Though for what it’s worth the original stereo mix of Super Session also has the instruments in mono hard panned into all 3 stereo positions (left-center-right). So the quad is actually sort of true to that feel...
I think that blows my theory then.
The drums are probably recorded mixed to a single channel of tape as many albums around the time did. Probably as simple as that right?

I just remembered reading something in Mix mag from him a while back and was thinking about that. What I most remember was his comments about the mastering guys that would SOP strap heavy compression across the mix to protect their expensive cutting heads. Al told them he had the dynamics under control and to leave that off. They said only if he put up the money for a new cutting head for insurance if he was wrong. ($400 or something like that at the time.) He did. And he wasn't wrong!

But if he didn't mix the quad version... well, so much for that theory!
 
Some more RE: Super Session

I remembered Al Kooper did this interview when the Super Session and Child Is Father To The Man 5.1 SACDs came out and he does actually mention quad:


Seems that the drums were actually all recorded to one mono track, which definitely puts the mixing choice on the quad into context.

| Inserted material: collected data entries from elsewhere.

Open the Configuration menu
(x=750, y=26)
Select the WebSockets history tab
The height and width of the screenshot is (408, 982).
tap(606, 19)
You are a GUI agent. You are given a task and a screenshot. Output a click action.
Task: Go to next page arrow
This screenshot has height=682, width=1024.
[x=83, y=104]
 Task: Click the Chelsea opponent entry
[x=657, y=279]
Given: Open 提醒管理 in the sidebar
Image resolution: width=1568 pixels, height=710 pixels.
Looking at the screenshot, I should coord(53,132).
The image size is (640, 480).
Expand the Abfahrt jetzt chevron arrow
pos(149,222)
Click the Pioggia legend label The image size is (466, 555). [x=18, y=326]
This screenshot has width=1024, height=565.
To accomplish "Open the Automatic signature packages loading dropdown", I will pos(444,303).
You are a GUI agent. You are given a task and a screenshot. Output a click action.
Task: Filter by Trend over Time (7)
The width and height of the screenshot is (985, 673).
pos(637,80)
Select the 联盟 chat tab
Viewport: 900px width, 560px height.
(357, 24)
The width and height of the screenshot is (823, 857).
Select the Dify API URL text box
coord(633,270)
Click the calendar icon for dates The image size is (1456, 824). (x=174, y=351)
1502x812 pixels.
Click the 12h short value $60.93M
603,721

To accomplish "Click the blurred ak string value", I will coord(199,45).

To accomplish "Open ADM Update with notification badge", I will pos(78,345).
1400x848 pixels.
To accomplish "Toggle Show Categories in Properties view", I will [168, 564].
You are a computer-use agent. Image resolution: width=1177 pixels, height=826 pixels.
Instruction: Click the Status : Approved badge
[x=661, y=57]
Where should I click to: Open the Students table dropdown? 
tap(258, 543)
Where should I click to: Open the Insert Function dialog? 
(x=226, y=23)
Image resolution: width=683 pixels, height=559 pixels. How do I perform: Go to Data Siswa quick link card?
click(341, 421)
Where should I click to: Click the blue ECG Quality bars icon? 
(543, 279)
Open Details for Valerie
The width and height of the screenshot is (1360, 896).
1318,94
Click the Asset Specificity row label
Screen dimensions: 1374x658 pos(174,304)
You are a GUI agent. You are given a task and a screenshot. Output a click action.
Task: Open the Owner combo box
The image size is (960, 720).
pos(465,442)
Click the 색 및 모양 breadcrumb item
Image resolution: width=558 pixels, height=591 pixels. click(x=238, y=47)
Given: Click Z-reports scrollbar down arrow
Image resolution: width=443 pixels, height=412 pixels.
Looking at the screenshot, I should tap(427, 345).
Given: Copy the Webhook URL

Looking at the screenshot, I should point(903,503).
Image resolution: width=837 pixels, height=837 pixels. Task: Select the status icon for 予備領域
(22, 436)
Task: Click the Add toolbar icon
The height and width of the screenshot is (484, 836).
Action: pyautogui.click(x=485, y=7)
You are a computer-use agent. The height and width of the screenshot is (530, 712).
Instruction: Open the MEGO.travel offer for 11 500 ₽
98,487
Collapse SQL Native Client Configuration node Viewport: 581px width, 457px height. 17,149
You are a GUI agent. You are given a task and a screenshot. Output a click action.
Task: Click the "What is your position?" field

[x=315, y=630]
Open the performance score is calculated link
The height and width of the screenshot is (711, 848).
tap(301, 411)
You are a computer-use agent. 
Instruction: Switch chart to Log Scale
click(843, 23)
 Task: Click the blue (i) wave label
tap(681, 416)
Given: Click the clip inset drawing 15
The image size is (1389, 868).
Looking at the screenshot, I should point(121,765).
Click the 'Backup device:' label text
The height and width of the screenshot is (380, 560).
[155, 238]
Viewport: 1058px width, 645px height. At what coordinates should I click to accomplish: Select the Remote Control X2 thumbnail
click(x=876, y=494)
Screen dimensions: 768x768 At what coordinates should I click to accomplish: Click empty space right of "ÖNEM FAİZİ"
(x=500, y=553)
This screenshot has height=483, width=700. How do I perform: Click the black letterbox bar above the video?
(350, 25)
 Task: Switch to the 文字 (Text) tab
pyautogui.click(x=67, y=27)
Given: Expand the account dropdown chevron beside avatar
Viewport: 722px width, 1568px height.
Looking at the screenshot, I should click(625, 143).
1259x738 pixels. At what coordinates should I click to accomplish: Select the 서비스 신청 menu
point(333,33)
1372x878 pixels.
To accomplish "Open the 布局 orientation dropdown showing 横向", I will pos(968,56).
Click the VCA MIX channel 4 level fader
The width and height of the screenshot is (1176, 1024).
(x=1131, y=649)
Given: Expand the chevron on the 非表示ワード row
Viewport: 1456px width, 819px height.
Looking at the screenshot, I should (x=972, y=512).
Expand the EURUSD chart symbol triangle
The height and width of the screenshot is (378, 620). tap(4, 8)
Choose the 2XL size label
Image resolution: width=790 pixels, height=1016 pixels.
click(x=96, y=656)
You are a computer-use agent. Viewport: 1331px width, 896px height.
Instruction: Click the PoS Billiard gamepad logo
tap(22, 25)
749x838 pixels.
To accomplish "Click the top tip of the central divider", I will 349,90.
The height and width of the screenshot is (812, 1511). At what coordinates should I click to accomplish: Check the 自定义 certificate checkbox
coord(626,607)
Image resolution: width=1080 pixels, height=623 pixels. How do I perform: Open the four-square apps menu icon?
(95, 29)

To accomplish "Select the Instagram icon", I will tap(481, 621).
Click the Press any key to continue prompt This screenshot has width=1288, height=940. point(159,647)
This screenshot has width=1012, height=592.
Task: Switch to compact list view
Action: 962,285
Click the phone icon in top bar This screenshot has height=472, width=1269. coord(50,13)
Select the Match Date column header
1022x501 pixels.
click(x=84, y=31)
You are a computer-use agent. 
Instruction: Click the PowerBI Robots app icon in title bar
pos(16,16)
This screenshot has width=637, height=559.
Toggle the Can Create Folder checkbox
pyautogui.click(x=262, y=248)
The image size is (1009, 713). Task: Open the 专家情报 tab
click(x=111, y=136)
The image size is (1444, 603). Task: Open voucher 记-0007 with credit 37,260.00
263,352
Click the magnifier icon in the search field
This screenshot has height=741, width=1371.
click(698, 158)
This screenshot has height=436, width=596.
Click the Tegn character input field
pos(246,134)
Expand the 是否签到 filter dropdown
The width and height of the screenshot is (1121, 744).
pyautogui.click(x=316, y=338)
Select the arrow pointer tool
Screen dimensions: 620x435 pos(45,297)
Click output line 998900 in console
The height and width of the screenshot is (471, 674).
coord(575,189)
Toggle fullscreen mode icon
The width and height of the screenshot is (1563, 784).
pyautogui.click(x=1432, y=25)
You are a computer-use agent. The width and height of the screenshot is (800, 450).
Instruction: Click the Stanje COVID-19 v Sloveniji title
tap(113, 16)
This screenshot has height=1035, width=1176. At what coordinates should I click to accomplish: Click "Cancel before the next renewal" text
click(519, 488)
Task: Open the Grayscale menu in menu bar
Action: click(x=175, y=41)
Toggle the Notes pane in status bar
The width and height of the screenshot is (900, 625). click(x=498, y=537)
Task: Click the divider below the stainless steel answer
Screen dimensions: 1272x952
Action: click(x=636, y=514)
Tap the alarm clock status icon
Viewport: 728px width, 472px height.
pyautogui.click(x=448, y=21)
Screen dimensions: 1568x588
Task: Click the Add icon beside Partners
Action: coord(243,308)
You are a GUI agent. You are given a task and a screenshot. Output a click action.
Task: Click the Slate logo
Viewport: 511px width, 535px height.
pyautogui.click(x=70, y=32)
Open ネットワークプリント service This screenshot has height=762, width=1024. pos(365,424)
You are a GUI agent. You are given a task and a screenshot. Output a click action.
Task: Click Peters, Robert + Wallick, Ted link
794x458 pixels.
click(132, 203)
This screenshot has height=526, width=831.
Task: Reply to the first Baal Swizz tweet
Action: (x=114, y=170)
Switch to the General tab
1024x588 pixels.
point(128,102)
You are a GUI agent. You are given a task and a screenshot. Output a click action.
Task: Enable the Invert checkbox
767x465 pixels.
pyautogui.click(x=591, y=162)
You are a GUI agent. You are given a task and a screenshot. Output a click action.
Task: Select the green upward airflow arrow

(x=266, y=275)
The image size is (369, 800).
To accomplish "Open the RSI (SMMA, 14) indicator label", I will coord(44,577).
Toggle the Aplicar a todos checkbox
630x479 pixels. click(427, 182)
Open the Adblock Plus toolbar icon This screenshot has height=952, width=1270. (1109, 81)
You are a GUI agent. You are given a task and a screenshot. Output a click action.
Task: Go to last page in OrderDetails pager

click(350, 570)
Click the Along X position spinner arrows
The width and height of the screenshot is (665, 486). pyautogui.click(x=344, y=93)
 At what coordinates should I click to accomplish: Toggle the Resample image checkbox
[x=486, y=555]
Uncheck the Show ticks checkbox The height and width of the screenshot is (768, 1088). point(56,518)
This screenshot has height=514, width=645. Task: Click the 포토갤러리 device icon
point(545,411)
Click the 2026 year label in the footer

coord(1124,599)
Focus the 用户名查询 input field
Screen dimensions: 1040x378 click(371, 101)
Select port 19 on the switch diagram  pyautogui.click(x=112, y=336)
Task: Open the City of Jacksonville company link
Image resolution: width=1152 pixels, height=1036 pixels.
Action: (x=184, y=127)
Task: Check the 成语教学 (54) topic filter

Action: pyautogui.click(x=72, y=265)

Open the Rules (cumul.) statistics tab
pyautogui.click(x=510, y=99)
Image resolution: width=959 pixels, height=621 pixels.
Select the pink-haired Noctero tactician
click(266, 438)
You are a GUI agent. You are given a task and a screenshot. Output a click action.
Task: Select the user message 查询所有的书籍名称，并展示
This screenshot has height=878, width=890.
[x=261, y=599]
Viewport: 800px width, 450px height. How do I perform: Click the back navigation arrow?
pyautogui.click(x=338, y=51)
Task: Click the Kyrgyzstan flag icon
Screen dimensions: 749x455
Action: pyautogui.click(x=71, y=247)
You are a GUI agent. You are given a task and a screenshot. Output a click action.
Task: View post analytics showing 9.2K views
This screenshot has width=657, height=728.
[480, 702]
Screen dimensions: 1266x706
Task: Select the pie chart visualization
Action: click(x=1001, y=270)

There's also this little bit:


All humor aside, this pretty much confirms that he wasn't involved with the making of the Super Session quad mix.

Interesting stuff! I wish Al would do more 5.1 work...

amazing detective work, SuperSJ! :p

have you ever got to the bottom of what Fred Catero did to the Quads of Herbie Hancock's "Secrets" and Santana's "Amigos" & "Festival"?
love the albums but the mixes are just f-in' weird, man..!! o_O
 
have you ever got to the bottom of what Fred Catero did to the Quads of Herbie Hancock's "Secrets" and Santana's "Amigos" & "Festival"?
love the albums but the mixes are just f-in' weird, man..!! o_O

It's funny actually, I found this big lot of later-era Columbia SQ discs in a record store back in July that included Secrets. Of course I've heard the incredible quad mixes of Head Hunters, Sextant, and Thrust so I had pretty high expectations. I ran the LP through the surround master and while it was sort of atmospheric-sounding, I couldn't detect any real front-to-back separation.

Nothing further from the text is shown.